Хоть молитесь черту,
Победит четвертый!
Во всех схватках
Пятый на лопатках.
„Ну-ну, разик, еще раз, рванем – что, съели?" Ягуар говорит: „Сейчас они нам дадут – плевать им, что тут генералы. Будет исторический бой. Видели, как на меня Гамбарина смотрит?" Ребята на местах матерятся, Уарина мечется туда-сюда: „Полковник и министр все слышат, взводные, записывай по пять человек, по семь, по десять, месяц, нет, два без увольнительной". А ну, ребята, нажми, еще разок, покажем, что мы настоящие мужчины, а не бабы. Ну, мы нажали, и тут вижу я, с трибун, где пятый, ползет пятно, бурое, в красных пятнышках, растет, расплывается. „Пятый идет! – орет Ягуар. – Держись, ребята!" Тут Гамбарина выпустил канат, и они все свалились, прямо на черту, я кричу: „Победа!", а Ягуар и Гамбарина уже схватились – катаются, а Уриосте и Сапата бегут мимо меня и давай лупить пятый, языки вывалили, а на трибунах пятно растет, а тут Пальяста сорвал с себя майку и машет нашим: сюда, ребята, линчуют!

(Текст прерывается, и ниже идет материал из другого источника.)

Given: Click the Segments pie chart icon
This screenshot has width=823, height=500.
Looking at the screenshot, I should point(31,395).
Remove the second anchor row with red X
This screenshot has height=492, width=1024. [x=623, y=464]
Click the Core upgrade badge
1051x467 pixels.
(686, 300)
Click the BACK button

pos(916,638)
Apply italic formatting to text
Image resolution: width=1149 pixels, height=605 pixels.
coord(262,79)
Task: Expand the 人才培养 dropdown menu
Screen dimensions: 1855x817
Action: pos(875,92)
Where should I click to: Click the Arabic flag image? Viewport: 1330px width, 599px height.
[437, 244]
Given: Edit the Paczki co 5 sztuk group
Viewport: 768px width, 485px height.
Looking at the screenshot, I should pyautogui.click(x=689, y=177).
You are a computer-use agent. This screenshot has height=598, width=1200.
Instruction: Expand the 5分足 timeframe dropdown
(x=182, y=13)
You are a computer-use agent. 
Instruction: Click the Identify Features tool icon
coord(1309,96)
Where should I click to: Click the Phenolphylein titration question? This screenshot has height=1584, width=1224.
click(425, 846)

Лейтенант хотел разнять Ягуара и Гамбарину, не видит, что сзади куча мала. „Вы что, гады, слепые? Полковник смотрит". И тут поползло другое пятно – наши идут! Весь курс – один Кружок, где ты, Кава, друг, где ты, Кудрявый? – все плечом к плечу, все вернулись в стадо, а мы – главари. Тут полковник заверещал: „Офицеры, офицеры, прекратить безобразие! Какой позор для училища!" А я вижу, прет тот самый тип, который меня крестил, с синим рылом, – подождите, ребятки, один счетец сведу, видел бы меня брат, ух он этих дикарей не любит; разинул пасть, трус поганый, – все они трусы, а тут ка-ак стали нас ремнями стегать, офицеры и сержанты сняли ремни, и еще, говорят, с трибун поднабежали, и из приглашенных тоже ремни сняли, хоть и чужие, а не струсили, мне, кажется, пряжкой попало, и не раз, всю спину ободрали. „Это заговор, сеньор генерал, я им покажу!" – „Какой, к чертовой матери, заговор, сеньор, остановите их, так и так". – „Сеньор полковник, выключите микрофон", свистят, секут, лейтенант на лейтенанте, ничего не поймешь, спину печет, а Ягуар с Гамбариной сцепились на траве – прямо осьминоги. Ну ничего, Худолайка, вывезла нелегкая, только не кусайся. Стали мы в шеренгу, все тело печет, а устал как – сил нету, так и бросился бы на травку. Все молчат, тихо – не поверишь, только дышим, раз-раз, грудь так и ходит, про увольнительную небось никто и не думал, только бы до койки добрести.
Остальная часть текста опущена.